Ses caractéristiques physiques en font un bateau agile et maniable. Cet élégant bateau mesure 4.93 mètres de long et 1.40 mètre de large. Ne pesant que 76,4 kg, il est très facile à manipuler, aussi bien sur l'eau qu'à terre, facilitant ainsi les mises à l'eau et les retours au sec. La puissance de sa voilure est à l'image de son tempérament sportif : une grande voile de 10 m², un foc de 3 m² et un spinnaker de 13 m² propulsent le dériveur à grande vitesse, offrant des sensations de glisse et de performance recherchées par les régatiers.
Le succès du Fireball repose également sur une gestion de série rigoureuse mais évolutive. Les règles de la série sont strictes et ne permettent que de faibles variations en ce qui concerne la forme de la coque, le mât et les voiles. Cette homogénéité garantit l'équité sportive et préserve l'essence même du design original. Par contre, l'accastillage permet de développer ses propres idées, offrant aux coureurs la liberté de personnaliser leur bateau selon leurs préférences et stratégies de réglage. C'est cette combinaison de contraintes et de libertés qui a permis au Fireball de connaître un développement contrôlé et progressif, évitant les dérives technologiques tout en permettant des optimisations fines.

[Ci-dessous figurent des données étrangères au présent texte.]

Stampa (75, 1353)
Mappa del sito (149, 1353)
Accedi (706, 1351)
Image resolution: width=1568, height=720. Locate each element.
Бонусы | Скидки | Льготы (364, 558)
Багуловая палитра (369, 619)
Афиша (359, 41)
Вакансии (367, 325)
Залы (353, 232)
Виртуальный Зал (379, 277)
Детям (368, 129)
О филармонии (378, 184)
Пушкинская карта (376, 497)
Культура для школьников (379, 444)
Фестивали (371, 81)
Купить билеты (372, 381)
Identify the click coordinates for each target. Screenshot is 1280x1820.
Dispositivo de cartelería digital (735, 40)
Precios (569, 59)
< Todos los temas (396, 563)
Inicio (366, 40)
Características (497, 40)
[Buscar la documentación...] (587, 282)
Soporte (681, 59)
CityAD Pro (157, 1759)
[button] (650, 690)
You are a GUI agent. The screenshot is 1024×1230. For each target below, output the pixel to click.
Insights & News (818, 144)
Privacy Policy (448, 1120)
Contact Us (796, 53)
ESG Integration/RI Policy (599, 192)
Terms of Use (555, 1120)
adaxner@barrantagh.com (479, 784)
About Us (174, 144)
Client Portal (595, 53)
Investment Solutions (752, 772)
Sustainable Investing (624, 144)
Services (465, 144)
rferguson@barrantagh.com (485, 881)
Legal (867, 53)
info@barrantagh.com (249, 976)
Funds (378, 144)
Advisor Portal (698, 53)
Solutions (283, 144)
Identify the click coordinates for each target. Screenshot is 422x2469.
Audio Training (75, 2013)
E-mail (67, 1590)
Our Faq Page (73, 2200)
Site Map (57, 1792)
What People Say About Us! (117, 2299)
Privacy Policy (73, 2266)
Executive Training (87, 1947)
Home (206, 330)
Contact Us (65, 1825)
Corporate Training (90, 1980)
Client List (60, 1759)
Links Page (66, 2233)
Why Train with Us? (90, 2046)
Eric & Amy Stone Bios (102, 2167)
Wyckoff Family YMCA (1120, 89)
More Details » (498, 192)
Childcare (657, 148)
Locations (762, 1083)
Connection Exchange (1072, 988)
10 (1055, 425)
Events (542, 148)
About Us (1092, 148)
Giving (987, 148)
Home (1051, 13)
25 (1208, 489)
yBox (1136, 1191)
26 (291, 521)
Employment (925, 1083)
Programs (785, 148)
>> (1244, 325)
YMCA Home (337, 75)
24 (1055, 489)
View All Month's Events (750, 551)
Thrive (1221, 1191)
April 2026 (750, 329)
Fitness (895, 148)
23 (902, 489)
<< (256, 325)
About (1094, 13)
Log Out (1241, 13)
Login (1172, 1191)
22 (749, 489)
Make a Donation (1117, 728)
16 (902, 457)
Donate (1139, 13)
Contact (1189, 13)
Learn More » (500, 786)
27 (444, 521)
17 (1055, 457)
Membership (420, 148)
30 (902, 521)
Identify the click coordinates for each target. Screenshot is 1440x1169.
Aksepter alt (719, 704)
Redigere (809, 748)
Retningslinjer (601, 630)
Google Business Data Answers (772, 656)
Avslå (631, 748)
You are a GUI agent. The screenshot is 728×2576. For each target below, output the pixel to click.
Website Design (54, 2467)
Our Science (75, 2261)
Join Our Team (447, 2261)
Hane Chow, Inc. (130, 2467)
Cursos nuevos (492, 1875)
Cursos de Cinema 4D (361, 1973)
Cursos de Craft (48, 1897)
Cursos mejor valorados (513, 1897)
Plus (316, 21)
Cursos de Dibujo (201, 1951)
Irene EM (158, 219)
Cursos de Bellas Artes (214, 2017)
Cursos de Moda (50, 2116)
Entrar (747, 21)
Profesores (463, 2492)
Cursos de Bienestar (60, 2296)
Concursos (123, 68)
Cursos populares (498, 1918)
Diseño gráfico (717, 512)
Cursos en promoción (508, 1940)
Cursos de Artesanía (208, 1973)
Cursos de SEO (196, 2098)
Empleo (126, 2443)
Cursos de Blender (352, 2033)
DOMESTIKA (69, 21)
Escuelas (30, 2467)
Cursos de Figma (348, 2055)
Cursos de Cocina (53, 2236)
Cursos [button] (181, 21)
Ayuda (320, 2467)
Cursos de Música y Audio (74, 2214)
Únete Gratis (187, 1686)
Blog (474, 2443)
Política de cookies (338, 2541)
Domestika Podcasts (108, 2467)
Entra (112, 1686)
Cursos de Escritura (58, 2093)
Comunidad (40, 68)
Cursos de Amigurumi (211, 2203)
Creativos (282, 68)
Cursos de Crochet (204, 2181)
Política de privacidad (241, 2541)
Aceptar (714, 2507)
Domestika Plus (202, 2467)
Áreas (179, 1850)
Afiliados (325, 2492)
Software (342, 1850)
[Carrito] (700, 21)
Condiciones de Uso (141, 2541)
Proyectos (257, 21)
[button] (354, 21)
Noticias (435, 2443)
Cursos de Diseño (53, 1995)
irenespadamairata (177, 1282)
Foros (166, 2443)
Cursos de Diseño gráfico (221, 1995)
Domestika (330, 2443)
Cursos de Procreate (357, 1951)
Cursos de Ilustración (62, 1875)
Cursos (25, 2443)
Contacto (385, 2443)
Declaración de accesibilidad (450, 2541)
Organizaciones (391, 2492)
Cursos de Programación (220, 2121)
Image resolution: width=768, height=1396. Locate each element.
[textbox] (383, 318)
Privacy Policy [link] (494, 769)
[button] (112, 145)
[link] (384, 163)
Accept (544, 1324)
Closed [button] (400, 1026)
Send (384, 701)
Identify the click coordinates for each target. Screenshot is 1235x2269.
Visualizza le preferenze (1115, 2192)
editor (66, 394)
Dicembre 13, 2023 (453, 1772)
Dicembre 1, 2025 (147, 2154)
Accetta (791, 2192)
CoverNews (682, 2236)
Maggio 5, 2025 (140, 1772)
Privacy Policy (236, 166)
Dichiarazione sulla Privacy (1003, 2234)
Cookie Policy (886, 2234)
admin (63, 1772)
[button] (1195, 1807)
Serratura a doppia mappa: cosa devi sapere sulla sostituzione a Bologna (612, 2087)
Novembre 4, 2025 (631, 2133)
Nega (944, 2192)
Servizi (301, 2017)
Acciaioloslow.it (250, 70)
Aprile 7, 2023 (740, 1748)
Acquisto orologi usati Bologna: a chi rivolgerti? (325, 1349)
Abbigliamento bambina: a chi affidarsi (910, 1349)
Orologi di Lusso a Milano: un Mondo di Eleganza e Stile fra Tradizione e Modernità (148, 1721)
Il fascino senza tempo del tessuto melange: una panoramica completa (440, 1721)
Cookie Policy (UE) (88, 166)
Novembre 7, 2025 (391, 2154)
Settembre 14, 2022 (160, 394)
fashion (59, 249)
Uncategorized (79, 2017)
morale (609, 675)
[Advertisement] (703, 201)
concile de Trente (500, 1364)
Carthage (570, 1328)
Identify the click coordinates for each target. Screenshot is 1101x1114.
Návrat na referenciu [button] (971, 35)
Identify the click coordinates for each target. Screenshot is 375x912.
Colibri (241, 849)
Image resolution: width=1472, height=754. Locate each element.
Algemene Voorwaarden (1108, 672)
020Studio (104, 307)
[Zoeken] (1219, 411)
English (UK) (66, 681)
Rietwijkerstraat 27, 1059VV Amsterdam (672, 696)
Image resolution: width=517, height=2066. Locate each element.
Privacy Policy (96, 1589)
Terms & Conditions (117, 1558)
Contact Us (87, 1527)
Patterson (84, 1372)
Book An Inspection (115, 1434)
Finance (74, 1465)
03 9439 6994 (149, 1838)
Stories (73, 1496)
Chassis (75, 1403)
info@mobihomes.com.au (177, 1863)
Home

À l'origine, le Fireball était destiné à des amateurs qui voulaient le construire eux-mêmes. Cette philosophie de construction amateur a fortement contribué à sa diffusion et à l'attachement que de nombreux passionnés lui portent. Un grand nombre de bateaux furent construits ainsi, par des voileux dotés d'une âme de bricoleur. Aujourd'hui, et ce depuis plusieurs années, la fabrication a évolué, le Fireball étant principalement manufacturé en époxy (méthode sandwich) avec centre mousse, gage de légèreté et de rigidité accrue. Néanmoins, pour éviter des expériences coûteuses et maintenir l'esprit de la série, celle-ci interdit l'emploi de matériel en carbone, concentrant ainsi les efforts sur l'optimisation des matériaux traditionnels et des techniques éprouvées. L'association mondiale Fireball International, en collaboration étroite avec l'ISAF, contrôle l'application des règles de la série et accorde des licences aux constructeurs autorisés dans le monde entier, garantissant la qualité et la conformité des nouveaux bateaux. Pour ceux qui souhaitent revivre l'expérience originale, Fireball International vend encore des plans de construction, peut aider en cas de problèmes et est habilitée à mettre en rapport les amateurs entre eux, perpétuant ainsi la tradition du "do it yourself".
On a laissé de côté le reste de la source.